_Task brief_:
Please write every entry out again, exactly as it reads below.

(Excerpts from a dataset)
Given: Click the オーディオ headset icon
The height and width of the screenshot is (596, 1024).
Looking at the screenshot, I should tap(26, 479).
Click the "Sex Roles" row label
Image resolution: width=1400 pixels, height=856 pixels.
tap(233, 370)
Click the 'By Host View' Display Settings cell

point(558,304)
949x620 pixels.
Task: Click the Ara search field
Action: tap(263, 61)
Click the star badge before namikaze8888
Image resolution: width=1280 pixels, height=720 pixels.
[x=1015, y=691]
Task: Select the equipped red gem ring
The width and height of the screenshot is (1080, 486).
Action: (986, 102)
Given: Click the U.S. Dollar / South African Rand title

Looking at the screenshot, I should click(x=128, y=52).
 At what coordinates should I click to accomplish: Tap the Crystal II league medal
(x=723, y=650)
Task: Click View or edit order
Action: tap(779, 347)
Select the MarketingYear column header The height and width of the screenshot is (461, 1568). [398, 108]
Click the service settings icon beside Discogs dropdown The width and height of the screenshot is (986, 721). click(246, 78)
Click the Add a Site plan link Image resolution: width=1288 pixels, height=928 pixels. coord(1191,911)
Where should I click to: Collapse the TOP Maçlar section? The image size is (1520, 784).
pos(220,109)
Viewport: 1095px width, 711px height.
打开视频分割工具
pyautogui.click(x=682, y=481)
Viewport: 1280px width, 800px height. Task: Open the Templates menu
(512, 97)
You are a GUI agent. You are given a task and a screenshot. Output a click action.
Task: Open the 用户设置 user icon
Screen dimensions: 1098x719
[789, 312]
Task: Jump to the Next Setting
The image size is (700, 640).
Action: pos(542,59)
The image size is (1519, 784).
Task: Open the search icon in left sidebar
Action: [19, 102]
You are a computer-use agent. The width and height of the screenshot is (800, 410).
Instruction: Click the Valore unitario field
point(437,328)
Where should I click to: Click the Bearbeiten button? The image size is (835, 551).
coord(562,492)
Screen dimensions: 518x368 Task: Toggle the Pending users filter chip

_Solution for this problem_:
Given: Click the オーディオ headset icon
The height and width of the screenshot is (596, 1024).
Looking at the screenshot, I should tap(26, 479).
Click the "Sex Roles" row label
Image resolution: width=1400 pixels, height=856 pixels.
tap(233, 370)
Click the 'By Host View' Display Settings cell

point(558,304)
949x620 pixels.
Task: Click the Ara search field
Action: tap(263, 61)
Click the star badge before namikaze8888
Image resolution: width=1280 pixels, height=720 pixels.
[x=1015, y=691]
Task: Select the equipped red gem ring
The width and height of the screenshot is (1080, 486).
Action: (986, 102)
Given: Click the U.S. Dollar / South African Rand title

Looking at the screenshot, I should click(x=128, y=52).
 At what coordinates should I click to accomplish: Tap the Crystal II league medal
(x=723, y=650)
Task: Click View or edit order
Action: tap(779, 347)
Select the MarketingYear column header The height and width of the screenshot is (461, 1568). [398, 108]
Click the service settings icon beside Discogs dropdown The width and height of the screenshot is (986, 721). click(246, 78)
Click the Add a Site plan link Image resolution: width=1288 pixels, height=928 pixels. coord(1191,911)
Where should I click to: Collapse the TOP Maçlar section? The image size is (1520, 784).
pos(220,109)
Viewport: 1095px width, 711px height.
打开视频分割工具
pyautogui.click(x=682, y=481)
Viewport: 1280px width, 800px height. Task: Open the Templates menu
(512, 97)
You are a GUI agent. You are given a task and a screenshot. Output a click action.
Task: Open the 用户设置 user icon
Screen dimensions: 1098x719
[789, 312]
Task: Jump to the Next Setting
The image size is (700, 640).
Action: pos(542,59)
The image size is (1519, 784).
Task: Open the search icon in left sidebar
Action: [19, 102]
You are a computer-use agent. The width and height of the screenshot is (800, 410).
Instruction: Click the Valore unitario field
point(437,328)
Where should I click to: Click the Bearbeiten button? The image size is (835, 551).
coord(562,492)
Screen dimensions: 518x368 Task: Toggle the Pending users filter chip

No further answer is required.